** Start Source records **
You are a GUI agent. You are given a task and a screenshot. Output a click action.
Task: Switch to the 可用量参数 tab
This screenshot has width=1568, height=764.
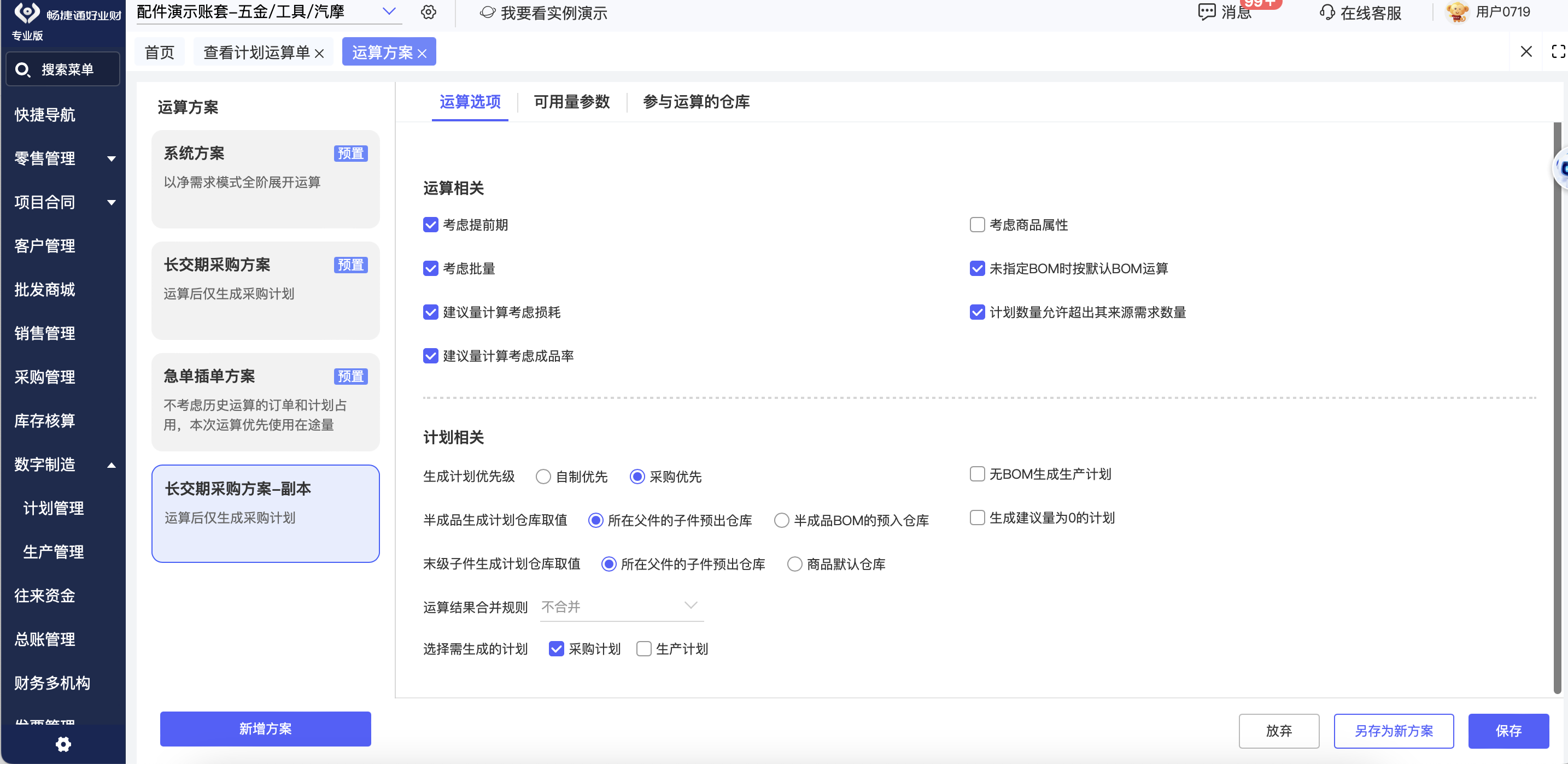(571, 102)
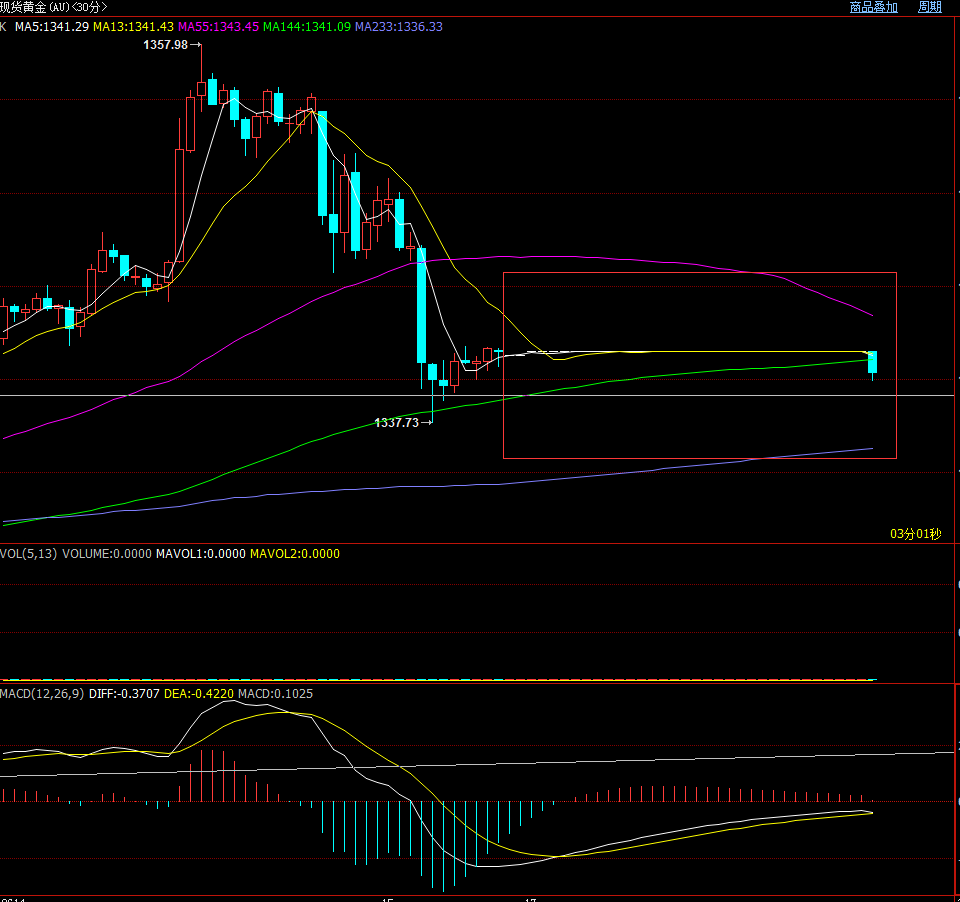This screenshot has height=902, width=960.
Task: Select the MA5 indicator label
Action: click(52, 26)
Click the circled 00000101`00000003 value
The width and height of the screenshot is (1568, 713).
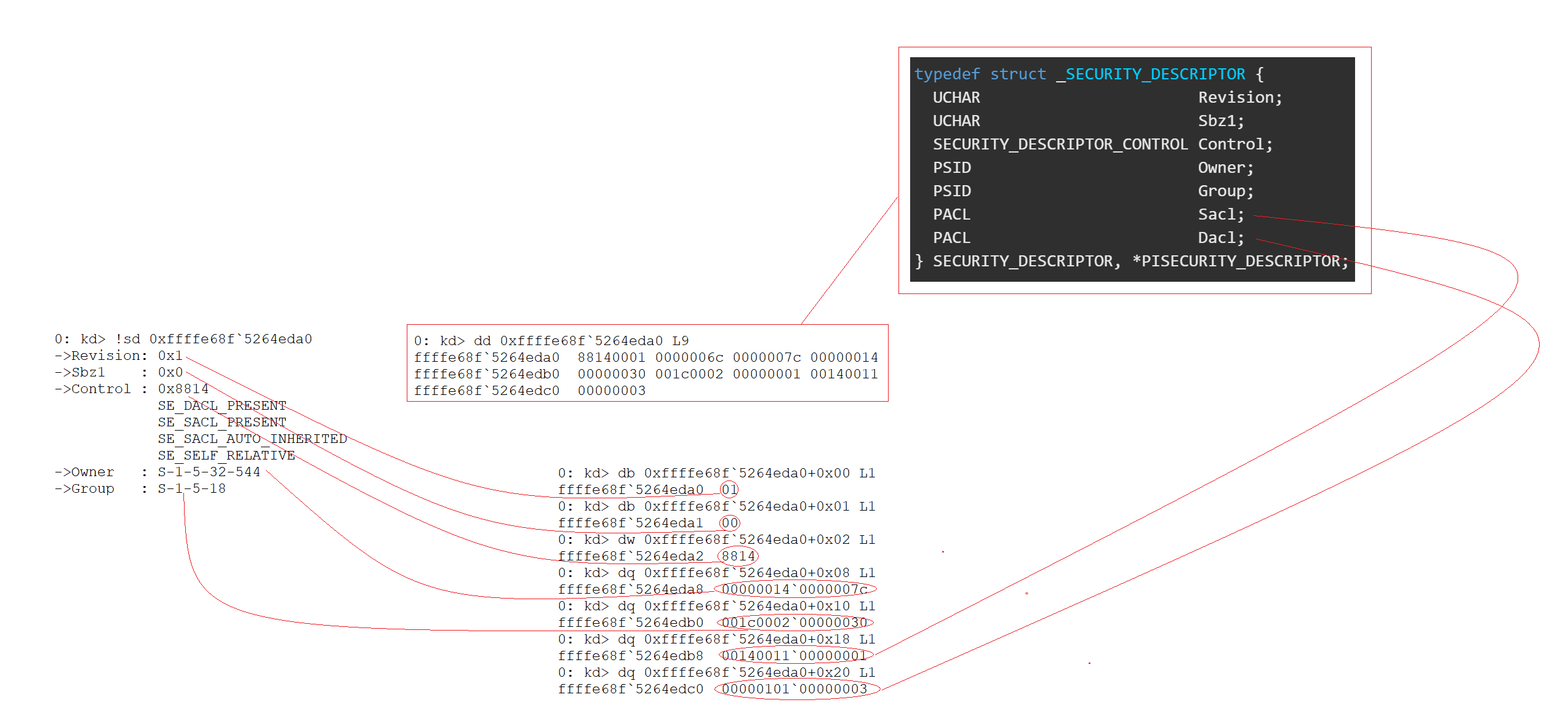[794, 689]
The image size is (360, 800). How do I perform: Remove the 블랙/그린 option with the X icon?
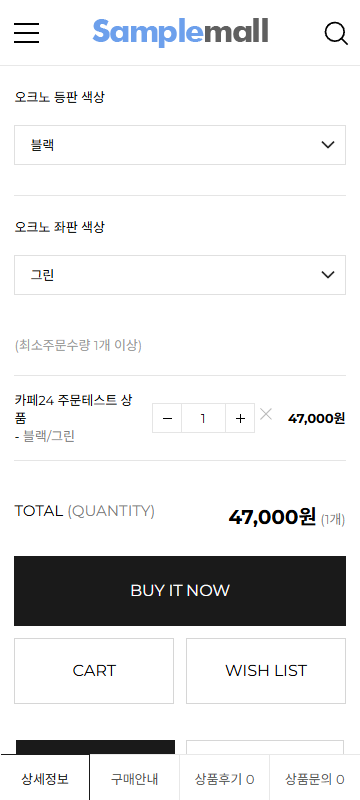pos(266,414)
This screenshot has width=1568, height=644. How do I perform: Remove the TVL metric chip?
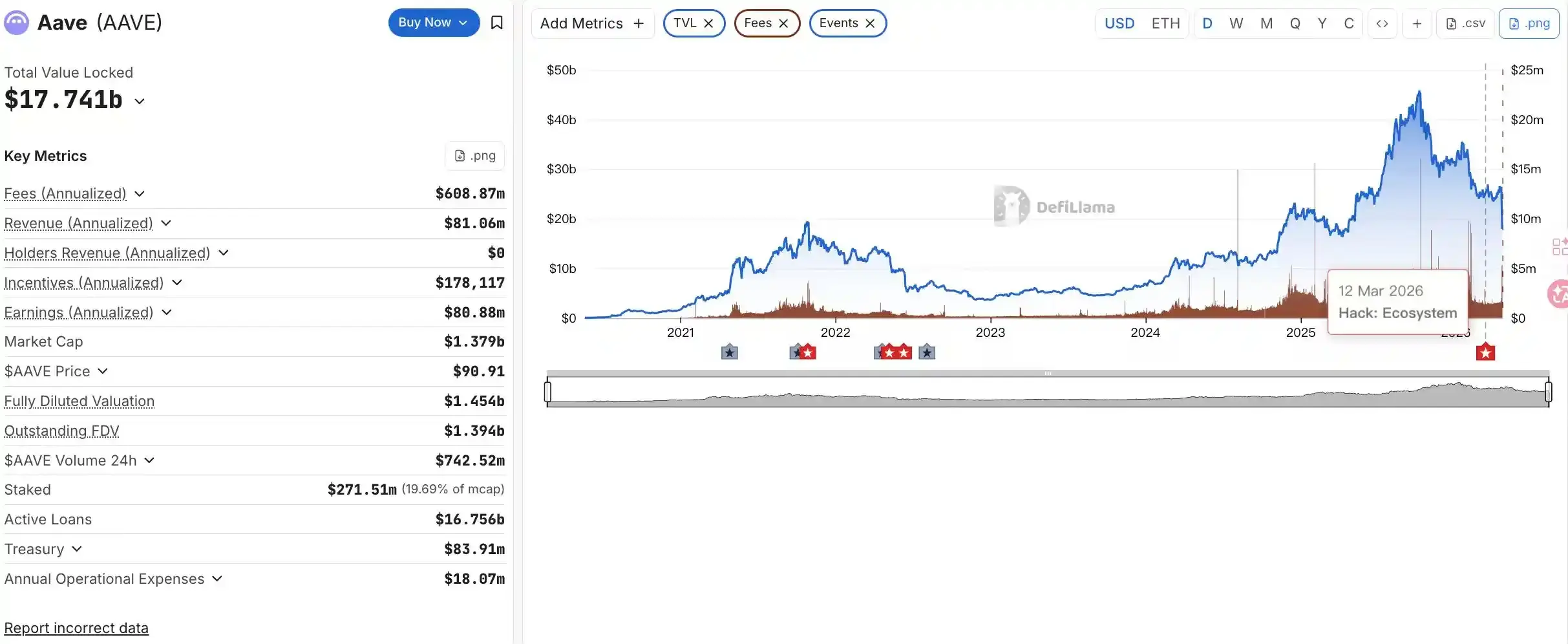tap(708, 23)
** End Source records **
Copy out all of the material above word for word, leaving out the pictures.

You are a GUI agent. You are given a task and a screenshot. Output a click action.
Task: Switch to the 可用量参数 tab
This screenshot has width=1568, height=764.
(571, 102)
This screenshot has height=902, width=960.
Task: Select the MA5 indicator label
Action: click(52, 26)
Click the circled 00000101`00000003 value
The width and height of the screenshot is (1568, 713).
[794, 689]
The image size is (360, 800). How do I perform: Remove the 블랙/그린 option with the X icon?
pos(266,414)
This screenshot has width=1568, height=644. How do I perform: Remove the TVL metric chip?
tap(708, 23)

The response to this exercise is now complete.